Forderung nach unabhängiger Forschung
Wodarg fordert eine klare Trennung der Interessen: Alles müsse dokumentiert und genehmigt werden. Professoren sollten unabhängig forschen und nicht über Geldgeber entscheiden. Auch dürften sie keine Anteile an Firmen haben, die ihre eigenen Forschungsergebnisse vermarkten. "Wir brauchen eine unabhängige staatliche Stelle an den Universitäten, die das kontrolliert - und zwar transparent."
Bevor in Heidelberg Heiscreen entstand, hat am Uniklinikum eigentlich eine Chinesin am Bluttest geforscht: Rongxi Yang. Sie wurde vom Bundeswirtschaftsministerium gefördert, um ein Start-up zu gründen und ihre Forschung zu vermarkten. Sie war es, die die Kontakte zu der chinesischen Firma NKY knüpfte. Bei den Verhandlungen mit den Investoren hatte es Zerwürfnisse zwischen Yang und der TTH gegeben. Yangs Vertrag wurde aufgelöst. Damit war sie raus. Als Geschäftsführer wollte sie zuvor den erfahrenen Start-up-Gründer Andreas Schmidt beteiligen.

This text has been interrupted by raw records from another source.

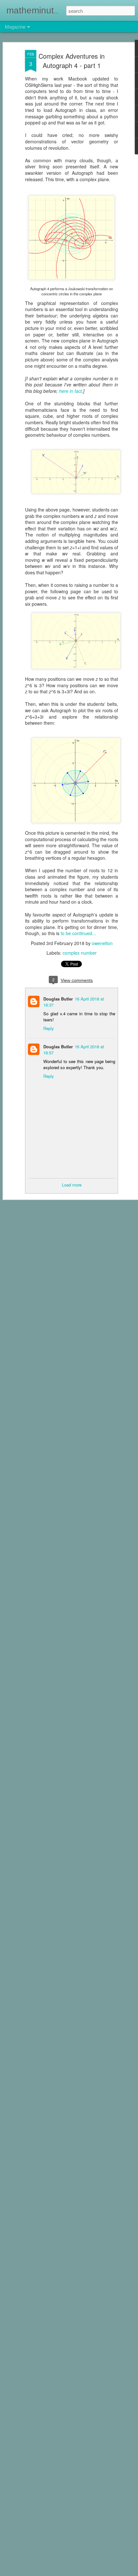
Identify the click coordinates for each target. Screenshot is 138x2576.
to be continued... (78, 933)
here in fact (70, 391)
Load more (72, 1185)
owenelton (102, 943)
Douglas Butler (58, 999)
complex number (80, 953)
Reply (48, 1028)
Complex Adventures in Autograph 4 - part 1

"Forschung muss Menschen zugutekommen"
Schmidt ist Biotech-Gründer, lebt in Singapur und Köln. Als Unternehmer sieht Schmidt Gründungen naturgemäß positiv. "Die Forschung muss auch den Menschen zugutekommen. Dafür brauchen wir die Wirtschaft, die die Erfindungen auf den Markt bringt." Auch er sagt: Klare Spielregeln und Transparenz seien bei Gründungen in der Wissenschaft essentiell. Das ist an deutschen Universitäten seiner Ansicht nach auch gegeben. Heidelberg sei ein Einzelfall. Dort habe es an Erfahrung gefehlt.

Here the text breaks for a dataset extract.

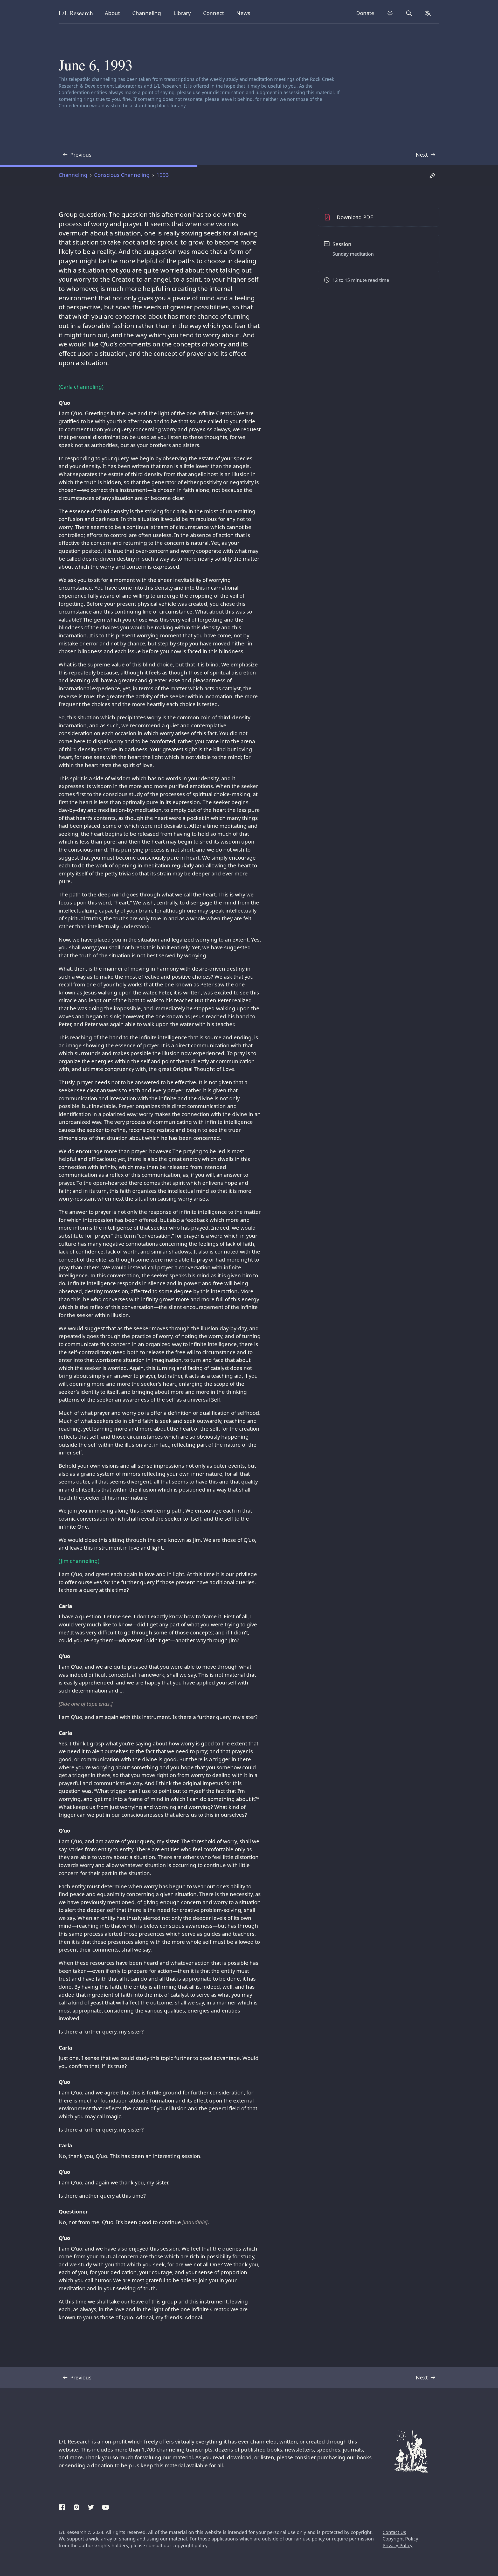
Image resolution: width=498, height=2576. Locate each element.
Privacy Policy (397, 2545)
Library (184, 13)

"Was schwierig ist: Wenn bei einer Gründung Angehörige der Uni gleichzeitig auch aktive Geschäftsführer des Unternehmens sind. Das muss getrennt sein. Diese Schnittmenge war komisch vermengt in Heidelberg. Das habe ich auch so noch nirgends gesehen", so Schmidt. Sohn war von 2017 bis Februar 2019 gleichzeitig Professor, Geschäftsführer und Anteilseigner der Heiscreen GmbH, die den Bluttest auf den Markt bringen wollte.
Auch einer der Geschäftsführer der TTH, gleichzeitig am Uniklinikum für Recht und Drittmittelmanagement verantwortlich, war als Angehöriger des Uniklinikums ebenfalls Geschäftsführer von Heiscreen bis zum 15. Juni 2018. Er wurde mittlerweile freigestellt.